Re: Sanding down some edge cases for PL/pgSQL reserved words - Mailing list pgsql-hackers

From Joel Jacobson
Subject Re: Sanding down some edge cases for PL/pgSQL reserved words
Date
Msg-id 96a02132-f65f-4a3c-b322-69724ebe7fc7@app.fastmail.com
Whole thread Raw
In response to Sanding down some edge cases for PL/pgSQL reserved words  (Tom Lane <tgl@sss.pgh.pa.us>)
Responses Re: Sanding down some edge cases for PL/pgSQL reserved words
List pgsql-hackers
On Sat, Apr 26, 2025, at 06:44, Tom Lane wrote:
> This is a rather delayed response to the discussion of bug
> #18693 [1], in which I wrote:
...
> which is pretty bogus because the record *does* have a field
> named "strict".  The actual problem is that STRICT is a fully
> reserved PL/pgSQL keyword, which means you need to double-quote
> it if you want to use it this way.

I'd like to briefly raise an old nostalgic PL/pgSQL dream of mine that might be
affected by this change.

For years, I've felt we could benefit from introducing convenience syntax to
explicitly require that exactly one row is affected by a query, something which
currently requires using a somewhat cumbersome workaround:

- Using `... INTO STRICT ...` for `SELECT`,
- Using `RETURNING ... INTO STRICT ...` for `DELETE/UPDATE/INSERT`, or
- Checking `ROW_COUNT` via `GET DIAGNOSTICS` and raising an error if not exactly one row.

I think it would be more convenient and intuitive if we could simply write:

```
STRICT [SELECT | UPDATE | INSERT | DELETE] ...;
```

That is, allowing `STRICT` followed directly by any regular `SELECT`, `UPDATE`,
`INSERT`, or `DELETE` command, explicitly enforcing exactly one affected row.

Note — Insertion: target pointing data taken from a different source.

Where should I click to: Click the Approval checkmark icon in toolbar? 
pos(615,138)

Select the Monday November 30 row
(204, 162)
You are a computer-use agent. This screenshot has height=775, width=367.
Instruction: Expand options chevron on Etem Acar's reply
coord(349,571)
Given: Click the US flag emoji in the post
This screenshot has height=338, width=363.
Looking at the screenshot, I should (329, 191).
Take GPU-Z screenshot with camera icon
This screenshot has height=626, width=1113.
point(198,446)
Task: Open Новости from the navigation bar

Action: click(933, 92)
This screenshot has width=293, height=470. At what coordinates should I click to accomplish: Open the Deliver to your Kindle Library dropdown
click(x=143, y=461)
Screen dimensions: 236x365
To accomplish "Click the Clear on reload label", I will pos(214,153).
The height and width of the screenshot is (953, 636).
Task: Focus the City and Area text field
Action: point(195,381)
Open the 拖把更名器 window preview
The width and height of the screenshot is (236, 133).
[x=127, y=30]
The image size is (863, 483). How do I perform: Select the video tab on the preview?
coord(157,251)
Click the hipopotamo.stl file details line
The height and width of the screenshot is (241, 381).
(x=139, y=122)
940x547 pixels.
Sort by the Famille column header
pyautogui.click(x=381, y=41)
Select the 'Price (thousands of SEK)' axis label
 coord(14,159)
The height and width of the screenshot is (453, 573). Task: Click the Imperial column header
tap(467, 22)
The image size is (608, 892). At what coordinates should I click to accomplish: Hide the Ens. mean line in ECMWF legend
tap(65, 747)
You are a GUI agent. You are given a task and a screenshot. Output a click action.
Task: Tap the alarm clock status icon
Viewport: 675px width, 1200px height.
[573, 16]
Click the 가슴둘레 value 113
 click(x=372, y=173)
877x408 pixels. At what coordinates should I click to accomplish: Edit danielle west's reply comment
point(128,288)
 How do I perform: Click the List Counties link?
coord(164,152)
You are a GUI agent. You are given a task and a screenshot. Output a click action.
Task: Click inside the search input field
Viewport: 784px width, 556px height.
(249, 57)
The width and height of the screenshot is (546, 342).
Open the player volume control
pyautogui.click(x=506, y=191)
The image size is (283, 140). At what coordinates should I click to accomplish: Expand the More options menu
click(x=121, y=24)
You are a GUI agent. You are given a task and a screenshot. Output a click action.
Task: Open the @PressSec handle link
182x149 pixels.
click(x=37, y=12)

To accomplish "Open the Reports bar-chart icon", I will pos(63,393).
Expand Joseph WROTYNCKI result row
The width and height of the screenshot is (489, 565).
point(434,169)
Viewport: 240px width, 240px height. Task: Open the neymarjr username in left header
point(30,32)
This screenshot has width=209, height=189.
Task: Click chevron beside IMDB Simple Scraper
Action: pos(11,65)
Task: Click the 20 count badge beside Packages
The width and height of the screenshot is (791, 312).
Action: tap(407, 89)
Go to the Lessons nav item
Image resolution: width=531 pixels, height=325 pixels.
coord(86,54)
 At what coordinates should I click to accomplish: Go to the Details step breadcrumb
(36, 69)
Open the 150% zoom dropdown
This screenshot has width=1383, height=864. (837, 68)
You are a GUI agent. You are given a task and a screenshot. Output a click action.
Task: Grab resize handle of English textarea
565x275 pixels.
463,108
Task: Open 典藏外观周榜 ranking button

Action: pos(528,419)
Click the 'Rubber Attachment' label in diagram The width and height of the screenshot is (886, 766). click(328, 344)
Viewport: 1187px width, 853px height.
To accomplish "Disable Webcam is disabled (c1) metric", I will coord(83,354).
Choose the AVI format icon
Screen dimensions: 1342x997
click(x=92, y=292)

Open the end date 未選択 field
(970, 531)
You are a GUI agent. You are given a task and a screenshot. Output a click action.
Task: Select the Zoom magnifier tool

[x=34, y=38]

Changing `STRICT` to become an unreserved keyword in PL/pgSQL would effectively
close the window of opportunity for this syntax, as it would introduce ambiguity
in command parsing.

I was actually not aware of STRICT already being a reserved PL/pgSQL keyword.
Had I known that, I would have proposed this convenience syntax already since
a long time ago.

I wonder how often developers truly need to use "strict" as a field name versus
the potential usage of a clean and explicit syntax for enforcing single-row
results without additional verbosity.